During our recent January magazine launch, I hosted and interviewed the CEO of the New York Times. I also invited the CEO of Avilio London, Ling Yang to speak at our event and advertise her brand in MODO Magazine. One of the initiatives I started this year was advertising London based fashion brands in each edition to contribute further to our community.
I am looking forward to our upcoming March launch event via Zoom, during which I will be interviewing an editorial writer from Singapore Vogue.
Two distinct opportunities at Halcyon contributed to my interest in intertwining art and politics.

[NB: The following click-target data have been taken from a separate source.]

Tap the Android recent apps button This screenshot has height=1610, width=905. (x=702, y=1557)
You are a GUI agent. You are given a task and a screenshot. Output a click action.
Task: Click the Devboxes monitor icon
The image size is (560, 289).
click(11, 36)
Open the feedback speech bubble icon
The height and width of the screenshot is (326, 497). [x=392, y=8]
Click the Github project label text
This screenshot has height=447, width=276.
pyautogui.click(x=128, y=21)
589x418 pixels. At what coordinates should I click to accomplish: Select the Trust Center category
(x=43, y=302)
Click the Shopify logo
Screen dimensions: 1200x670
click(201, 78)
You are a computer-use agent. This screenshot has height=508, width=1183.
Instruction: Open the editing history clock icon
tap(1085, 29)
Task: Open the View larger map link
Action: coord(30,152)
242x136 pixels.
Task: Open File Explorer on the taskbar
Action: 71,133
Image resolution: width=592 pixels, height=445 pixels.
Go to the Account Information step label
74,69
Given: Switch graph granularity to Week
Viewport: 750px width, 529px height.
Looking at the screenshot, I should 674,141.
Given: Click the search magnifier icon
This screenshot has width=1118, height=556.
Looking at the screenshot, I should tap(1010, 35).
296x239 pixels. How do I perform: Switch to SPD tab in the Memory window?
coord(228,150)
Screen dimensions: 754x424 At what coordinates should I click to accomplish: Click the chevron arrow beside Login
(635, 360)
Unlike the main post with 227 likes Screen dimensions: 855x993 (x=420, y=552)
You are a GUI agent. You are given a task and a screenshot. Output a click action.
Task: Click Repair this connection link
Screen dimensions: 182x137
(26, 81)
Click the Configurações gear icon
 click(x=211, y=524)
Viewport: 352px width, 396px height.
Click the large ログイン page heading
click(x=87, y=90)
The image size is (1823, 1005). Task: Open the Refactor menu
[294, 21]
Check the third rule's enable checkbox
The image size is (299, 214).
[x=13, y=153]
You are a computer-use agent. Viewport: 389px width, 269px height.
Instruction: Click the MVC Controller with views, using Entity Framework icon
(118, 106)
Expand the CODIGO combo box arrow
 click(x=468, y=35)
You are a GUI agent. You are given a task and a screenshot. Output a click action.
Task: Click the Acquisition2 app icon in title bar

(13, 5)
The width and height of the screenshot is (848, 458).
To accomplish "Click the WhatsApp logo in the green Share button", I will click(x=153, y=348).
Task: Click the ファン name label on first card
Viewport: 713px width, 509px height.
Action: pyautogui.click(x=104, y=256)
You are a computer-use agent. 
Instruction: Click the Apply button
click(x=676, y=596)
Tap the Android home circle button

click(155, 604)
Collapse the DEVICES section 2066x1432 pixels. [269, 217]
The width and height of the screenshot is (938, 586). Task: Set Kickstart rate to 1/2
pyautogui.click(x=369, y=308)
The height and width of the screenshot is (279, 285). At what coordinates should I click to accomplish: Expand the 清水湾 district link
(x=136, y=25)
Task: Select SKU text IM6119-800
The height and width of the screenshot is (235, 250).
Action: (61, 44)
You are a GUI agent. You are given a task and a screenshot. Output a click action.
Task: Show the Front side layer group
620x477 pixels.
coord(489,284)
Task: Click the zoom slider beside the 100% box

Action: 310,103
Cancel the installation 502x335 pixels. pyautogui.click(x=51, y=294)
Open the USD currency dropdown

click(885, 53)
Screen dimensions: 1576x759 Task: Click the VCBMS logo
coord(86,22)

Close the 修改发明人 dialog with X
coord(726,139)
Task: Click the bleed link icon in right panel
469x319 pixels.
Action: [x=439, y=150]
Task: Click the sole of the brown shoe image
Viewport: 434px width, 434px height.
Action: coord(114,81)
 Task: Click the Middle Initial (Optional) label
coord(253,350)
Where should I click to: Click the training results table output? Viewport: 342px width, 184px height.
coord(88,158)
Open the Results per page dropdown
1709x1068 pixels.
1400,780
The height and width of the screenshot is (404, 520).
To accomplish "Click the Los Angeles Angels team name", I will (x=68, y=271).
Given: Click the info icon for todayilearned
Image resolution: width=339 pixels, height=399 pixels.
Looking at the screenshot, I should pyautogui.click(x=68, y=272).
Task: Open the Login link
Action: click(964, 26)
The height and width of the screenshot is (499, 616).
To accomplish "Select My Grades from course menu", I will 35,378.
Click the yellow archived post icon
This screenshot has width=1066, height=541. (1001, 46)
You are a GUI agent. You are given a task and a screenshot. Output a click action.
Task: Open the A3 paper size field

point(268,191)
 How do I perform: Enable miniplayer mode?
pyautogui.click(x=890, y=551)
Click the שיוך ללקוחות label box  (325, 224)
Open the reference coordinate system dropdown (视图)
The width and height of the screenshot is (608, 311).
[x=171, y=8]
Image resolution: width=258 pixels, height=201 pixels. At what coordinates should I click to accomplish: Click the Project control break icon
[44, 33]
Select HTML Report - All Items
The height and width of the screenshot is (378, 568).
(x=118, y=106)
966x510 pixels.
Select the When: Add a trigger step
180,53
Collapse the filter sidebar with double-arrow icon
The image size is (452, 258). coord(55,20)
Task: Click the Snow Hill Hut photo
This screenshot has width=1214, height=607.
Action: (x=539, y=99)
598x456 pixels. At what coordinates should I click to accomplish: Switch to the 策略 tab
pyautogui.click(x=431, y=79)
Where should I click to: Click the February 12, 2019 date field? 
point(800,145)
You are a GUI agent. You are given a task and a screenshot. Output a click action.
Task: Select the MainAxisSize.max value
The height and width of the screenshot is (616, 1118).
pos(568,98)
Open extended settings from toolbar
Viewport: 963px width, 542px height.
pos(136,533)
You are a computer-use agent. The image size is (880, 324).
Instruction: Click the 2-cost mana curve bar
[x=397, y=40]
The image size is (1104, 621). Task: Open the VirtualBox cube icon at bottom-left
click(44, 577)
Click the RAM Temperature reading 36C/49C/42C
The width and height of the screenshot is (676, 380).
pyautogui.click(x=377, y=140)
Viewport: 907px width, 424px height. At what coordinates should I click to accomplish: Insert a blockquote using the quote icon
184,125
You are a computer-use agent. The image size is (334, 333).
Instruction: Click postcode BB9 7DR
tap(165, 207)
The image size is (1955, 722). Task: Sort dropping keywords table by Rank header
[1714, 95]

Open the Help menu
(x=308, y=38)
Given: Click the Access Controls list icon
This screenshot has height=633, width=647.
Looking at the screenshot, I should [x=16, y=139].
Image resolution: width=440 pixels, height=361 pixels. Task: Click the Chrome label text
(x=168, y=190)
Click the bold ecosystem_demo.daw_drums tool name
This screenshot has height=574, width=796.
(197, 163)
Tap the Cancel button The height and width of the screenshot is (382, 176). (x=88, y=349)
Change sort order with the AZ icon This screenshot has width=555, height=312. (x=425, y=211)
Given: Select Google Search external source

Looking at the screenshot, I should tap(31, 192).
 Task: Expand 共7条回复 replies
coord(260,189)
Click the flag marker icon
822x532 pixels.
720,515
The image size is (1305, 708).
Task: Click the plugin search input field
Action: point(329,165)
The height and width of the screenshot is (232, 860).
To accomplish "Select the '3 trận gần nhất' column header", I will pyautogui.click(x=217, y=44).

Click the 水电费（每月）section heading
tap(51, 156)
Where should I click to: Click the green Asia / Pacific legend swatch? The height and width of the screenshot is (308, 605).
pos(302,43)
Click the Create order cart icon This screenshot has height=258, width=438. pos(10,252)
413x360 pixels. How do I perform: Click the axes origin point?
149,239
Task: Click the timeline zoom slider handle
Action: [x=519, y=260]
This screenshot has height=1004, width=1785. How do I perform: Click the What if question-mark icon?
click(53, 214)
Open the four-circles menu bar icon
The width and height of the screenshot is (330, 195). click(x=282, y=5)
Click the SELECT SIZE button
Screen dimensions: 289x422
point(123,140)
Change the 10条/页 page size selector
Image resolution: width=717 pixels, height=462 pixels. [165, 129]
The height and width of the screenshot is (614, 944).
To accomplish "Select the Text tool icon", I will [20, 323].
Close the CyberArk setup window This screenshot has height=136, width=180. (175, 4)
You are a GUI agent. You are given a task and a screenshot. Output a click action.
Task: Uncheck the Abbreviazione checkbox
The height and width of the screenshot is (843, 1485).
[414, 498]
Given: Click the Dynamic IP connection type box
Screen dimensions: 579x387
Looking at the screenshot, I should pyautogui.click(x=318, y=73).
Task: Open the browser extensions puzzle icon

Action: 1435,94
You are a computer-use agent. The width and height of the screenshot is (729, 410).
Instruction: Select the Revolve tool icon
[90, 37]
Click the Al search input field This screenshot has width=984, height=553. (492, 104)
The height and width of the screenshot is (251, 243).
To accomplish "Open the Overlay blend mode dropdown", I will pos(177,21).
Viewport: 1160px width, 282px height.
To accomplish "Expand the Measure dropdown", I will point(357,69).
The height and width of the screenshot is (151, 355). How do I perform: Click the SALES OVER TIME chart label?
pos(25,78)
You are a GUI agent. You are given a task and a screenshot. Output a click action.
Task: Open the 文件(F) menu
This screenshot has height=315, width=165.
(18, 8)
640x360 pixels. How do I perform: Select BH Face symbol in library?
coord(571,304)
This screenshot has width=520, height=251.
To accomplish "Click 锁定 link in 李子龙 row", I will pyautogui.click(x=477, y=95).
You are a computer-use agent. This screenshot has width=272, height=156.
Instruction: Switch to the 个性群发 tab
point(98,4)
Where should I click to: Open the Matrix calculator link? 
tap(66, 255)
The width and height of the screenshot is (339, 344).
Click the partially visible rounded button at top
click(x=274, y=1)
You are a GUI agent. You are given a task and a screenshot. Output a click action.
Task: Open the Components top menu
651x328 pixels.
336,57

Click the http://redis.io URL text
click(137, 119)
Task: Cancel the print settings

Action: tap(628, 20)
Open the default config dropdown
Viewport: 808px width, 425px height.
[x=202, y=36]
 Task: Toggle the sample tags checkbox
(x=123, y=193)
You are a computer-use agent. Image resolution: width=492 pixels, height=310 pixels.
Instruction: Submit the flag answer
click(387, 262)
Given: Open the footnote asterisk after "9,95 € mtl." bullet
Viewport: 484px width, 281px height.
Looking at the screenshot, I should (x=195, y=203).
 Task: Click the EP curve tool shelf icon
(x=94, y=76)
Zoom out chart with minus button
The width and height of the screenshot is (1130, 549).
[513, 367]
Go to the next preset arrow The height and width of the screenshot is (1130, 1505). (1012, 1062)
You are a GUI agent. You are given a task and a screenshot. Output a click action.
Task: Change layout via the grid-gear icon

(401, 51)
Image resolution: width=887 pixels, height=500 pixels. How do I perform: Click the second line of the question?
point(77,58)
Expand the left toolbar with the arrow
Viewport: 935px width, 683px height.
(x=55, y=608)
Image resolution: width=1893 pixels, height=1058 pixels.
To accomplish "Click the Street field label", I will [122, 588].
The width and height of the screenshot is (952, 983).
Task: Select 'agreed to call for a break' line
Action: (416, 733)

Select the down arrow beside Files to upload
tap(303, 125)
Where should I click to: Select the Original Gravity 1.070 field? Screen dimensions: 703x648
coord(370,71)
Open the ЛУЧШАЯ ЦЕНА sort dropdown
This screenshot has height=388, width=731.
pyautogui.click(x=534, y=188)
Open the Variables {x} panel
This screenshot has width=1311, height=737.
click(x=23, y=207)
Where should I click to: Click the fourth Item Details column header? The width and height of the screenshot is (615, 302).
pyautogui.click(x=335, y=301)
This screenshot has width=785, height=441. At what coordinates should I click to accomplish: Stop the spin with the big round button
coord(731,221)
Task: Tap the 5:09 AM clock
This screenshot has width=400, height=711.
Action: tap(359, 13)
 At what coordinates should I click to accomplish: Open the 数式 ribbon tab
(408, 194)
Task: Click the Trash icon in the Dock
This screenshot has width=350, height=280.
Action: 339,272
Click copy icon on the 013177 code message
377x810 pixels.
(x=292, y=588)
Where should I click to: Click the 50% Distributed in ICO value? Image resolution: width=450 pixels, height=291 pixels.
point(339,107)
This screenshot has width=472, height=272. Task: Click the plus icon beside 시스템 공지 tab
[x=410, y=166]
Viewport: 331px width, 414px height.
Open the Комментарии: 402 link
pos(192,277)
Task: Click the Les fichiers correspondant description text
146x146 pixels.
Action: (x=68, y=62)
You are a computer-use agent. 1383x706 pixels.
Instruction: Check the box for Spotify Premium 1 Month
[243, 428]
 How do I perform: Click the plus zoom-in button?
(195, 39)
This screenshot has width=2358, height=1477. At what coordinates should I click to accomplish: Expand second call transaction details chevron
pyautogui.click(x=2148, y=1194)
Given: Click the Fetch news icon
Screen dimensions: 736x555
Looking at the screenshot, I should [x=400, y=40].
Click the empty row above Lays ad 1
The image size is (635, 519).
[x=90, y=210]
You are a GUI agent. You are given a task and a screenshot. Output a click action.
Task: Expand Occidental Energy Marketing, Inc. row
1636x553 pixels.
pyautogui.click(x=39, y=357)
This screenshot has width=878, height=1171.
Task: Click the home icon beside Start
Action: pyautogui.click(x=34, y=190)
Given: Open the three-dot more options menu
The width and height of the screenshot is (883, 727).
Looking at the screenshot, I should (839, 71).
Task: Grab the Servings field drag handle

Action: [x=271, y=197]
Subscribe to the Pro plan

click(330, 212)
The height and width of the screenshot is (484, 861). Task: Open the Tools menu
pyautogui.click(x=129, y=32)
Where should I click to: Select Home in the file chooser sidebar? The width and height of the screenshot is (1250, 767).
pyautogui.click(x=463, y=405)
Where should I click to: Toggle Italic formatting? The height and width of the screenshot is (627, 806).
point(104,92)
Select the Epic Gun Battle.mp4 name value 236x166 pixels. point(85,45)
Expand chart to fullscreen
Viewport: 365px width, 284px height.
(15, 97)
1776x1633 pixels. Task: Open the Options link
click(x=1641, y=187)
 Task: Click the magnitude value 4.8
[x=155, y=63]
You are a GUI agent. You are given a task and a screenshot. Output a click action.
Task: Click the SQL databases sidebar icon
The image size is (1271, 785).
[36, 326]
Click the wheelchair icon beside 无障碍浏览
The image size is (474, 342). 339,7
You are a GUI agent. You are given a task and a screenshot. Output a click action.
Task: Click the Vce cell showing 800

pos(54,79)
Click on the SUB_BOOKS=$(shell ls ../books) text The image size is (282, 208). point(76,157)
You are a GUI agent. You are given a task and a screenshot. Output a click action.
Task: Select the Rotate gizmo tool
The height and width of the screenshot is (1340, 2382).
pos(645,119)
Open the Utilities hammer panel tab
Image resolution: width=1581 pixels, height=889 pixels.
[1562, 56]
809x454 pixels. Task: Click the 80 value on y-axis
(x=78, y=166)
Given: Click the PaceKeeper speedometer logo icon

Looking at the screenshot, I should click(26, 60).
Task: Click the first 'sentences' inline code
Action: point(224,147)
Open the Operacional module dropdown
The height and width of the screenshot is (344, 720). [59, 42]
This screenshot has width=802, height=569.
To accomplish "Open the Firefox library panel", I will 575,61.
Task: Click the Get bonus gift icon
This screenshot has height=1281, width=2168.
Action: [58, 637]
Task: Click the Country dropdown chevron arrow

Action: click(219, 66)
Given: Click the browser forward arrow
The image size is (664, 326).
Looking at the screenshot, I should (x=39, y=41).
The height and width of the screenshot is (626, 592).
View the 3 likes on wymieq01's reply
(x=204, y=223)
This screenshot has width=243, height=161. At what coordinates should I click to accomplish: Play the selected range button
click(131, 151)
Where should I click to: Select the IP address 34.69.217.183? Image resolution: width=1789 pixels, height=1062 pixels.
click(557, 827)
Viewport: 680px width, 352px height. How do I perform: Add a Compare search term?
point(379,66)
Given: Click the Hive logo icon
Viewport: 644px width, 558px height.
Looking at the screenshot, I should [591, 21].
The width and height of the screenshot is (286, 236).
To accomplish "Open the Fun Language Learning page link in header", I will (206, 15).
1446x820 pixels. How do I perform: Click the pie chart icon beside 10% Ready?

The first was the Rohingya Genocide exhibition which I set up alongside Emma, Rosario and Mia in the second-floor space. Our aim was to use different art media to raise awareness about the genocide. We included Rakhine state maps, images of the main perpetrators, and images of the victims alongside artistic elements such as blood-like handprints, a dimly lit room, survivors voices, and the intense music of conflict. This exhibition, inspired by our fascinating history classes, taught me the value of combining academia with art.
My personal project also enabled me to develop my interests, as I was able to convey politics through fashion. Through a fashion show I hosted off-campus with the Halcyon community, I hoped to raise awareness about international conflict.
Halcyon provided me with these unique leadership and creative opportunities that would not have been possible at other schools.